> _Work order_
Look in the material below for the line holding "Task: Click the tweet". Set it down exactly, with each later line up to and including the line holding "Tap the estimate".

> _Information_
- - - -

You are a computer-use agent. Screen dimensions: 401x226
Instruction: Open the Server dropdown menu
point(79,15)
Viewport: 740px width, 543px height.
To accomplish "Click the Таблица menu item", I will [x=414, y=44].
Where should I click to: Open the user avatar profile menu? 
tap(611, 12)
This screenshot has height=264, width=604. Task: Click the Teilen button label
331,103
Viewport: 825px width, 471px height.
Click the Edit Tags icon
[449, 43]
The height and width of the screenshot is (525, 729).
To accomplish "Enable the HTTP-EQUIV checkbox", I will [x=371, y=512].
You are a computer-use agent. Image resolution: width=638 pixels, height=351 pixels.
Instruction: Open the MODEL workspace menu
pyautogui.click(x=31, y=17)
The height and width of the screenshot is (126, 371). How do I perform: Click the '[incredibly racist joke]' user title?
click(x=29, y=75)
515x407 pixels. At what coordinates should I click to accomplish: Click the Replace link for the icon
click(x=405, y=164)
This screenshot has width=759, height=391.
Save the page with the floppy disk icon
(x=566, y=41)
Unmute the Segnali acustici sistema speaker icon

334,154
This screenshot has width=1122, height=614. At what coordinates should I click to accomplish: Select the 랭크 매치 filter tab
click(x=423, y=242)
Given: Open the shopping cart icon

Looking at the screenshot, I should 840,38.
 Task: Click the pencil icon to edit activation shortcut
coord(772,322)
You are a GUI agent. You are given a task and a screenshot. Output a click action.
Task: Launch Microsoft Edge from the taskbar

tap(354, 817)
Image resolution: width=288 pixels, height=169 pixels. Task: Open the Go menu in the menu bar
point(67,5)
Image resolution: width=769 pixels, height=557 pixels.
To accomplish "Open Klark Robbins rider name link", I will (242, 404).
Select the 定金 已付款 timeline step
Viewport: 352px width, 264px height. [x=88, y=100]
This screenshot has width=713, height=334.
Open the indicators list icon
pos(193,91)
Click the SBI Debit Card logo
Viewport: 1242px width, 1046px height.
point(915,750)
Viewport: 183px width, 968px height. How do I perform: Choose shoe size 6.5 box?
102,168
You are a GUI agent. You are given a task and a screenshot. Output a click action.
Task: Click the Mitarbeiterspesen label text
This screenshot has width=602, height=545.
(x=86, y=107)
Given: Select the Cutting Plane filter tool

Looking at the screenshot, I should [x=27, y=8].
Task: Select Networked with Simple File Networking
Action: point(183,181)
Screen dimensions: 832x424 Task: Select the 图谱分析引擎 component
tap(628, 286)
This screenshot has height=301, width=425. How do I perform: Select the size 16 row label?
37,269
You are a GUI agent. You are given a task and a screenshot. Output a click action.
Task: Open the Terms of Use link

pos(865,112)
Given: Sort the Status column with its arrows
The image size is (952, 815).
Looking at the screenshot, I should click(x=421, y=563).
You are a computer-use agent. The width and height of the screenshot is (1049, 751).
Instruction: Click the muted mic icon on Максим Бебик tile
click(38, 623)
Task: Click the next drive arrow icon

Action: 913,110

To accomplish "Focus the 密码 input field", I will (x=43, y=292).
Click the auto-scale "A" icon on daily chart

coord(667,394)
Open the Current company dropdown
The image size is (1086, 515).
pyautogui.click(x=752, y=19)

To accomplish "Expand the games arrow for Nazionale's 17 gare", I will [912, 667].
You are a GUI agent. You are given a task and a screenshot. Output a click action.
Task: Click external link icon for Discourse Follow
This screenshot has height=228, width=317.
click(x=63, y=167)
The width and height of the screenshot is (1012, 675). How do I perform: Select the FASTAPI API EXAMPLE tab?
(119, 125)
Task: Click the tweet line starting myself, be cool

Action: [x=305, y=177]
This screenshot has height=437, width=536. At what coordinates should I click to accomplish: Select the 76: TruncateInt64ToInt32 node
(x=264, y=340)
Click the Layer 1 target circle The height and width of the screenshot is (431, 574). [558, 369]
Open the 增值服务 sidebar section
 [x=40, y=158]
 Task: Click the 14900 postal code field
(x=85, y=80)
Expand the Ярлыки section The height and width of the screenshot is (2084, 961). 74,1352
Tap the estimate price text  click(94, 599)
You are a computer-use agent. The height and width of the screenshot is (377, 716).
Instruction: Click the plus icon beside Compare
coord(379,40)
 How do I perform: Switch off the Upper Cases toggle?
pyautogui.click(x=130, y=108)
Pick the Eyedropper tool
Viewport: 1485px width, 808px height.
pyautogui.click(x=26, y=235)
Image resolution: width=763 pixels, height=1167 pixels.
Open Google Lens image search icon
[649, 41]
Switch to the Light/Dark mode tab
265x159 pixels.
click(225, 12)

- - - -

> _Result_
Task: Click the tweet line starting myself, be cool

Action: [x=305, y=177]
This screenshot has height=437, width=536. At what coordinates should I click to accomplish: Select the 76: TruncateInt64ToInt32 node
(x=264, y=340)
Click the Layer 1 target circle The height and width of the screenshot is (431, 574). [558, 369]
Open the 增值服务 sidebar section
 [x=40, y=158]
 Task: Click the 14900 postal code field
(x=85, y=80)
Expand the Ярлыки section The height and width of the screenshot is (2084, 961). 74,1352
Tap the estimate price text  click(94, 599)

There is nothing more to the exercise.